Nyrd is partly about large gestures that nevertheless contain a lot of inner detail and movement. After a moment of impact, a lot of small particles give way to many contrapuntal possibilities, eventually resulting in -or interrupted by- another collision.
It also deals with expectations that are sometimes met, sometimes not, or in a different moment then anticipated…"
3. Hours after Hours by Samuel Longmore. (for radia.fm)

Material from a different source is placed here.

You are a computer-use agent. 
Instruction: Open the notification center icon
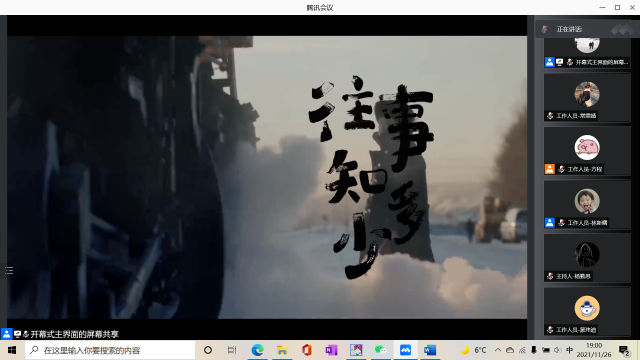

This composition was recorded at night in six different rooms and liminal spaces within a certain building in central Auckland, New Zealand. The history, location and daily life of the building itself may or may not be relevant to the piece, but this set of conditions is as follows. This building houses the Audio Foundation, Auckland’s most recognisable locational node of sound culture and experimental music. It was, formerly, a tie factory for a local manufacturer which, in an Antipodean bid for faux-continental sophistication, called itself Parisian ties. Now no neckties, and indeed hardly any clothing, are made in New Zealand. But the building is still busy working, nurturing a resolutely self-aware locality in regards to the sonification of place, with rooms containing a sound library, a gallery space, a small performance venue, studios and workshop spaces, an office and small shop housing hens-teeth rare local runs of multi-format limited edition pressings, as well as its own low power FM radio station, AFM.
about Samuel Longmore
Grounded in the writings of Maurice Merleau-Ponty, Samuel Longmore’s practice and research occurs in the spaces where his interrelated concerns for the experience of aural perception, the phenomenology of architectural space, field recording as compositional action and the para-ontologies of sound:silence / signal:noise, overlap. The work of Merleau-Ponty affirms a position regarding the importance of subjective, corporeal perceptual experience which is central to his practical investigations, fueling an ongoing interest in the ephemeral and spatiotemporally specific ontology of sound. Sam has a BVA in Sculpture from the Dunedin School of Art. He now resides in Auckland and is working towards an MFA at the University of Auckland’s Elam School of Fine Art.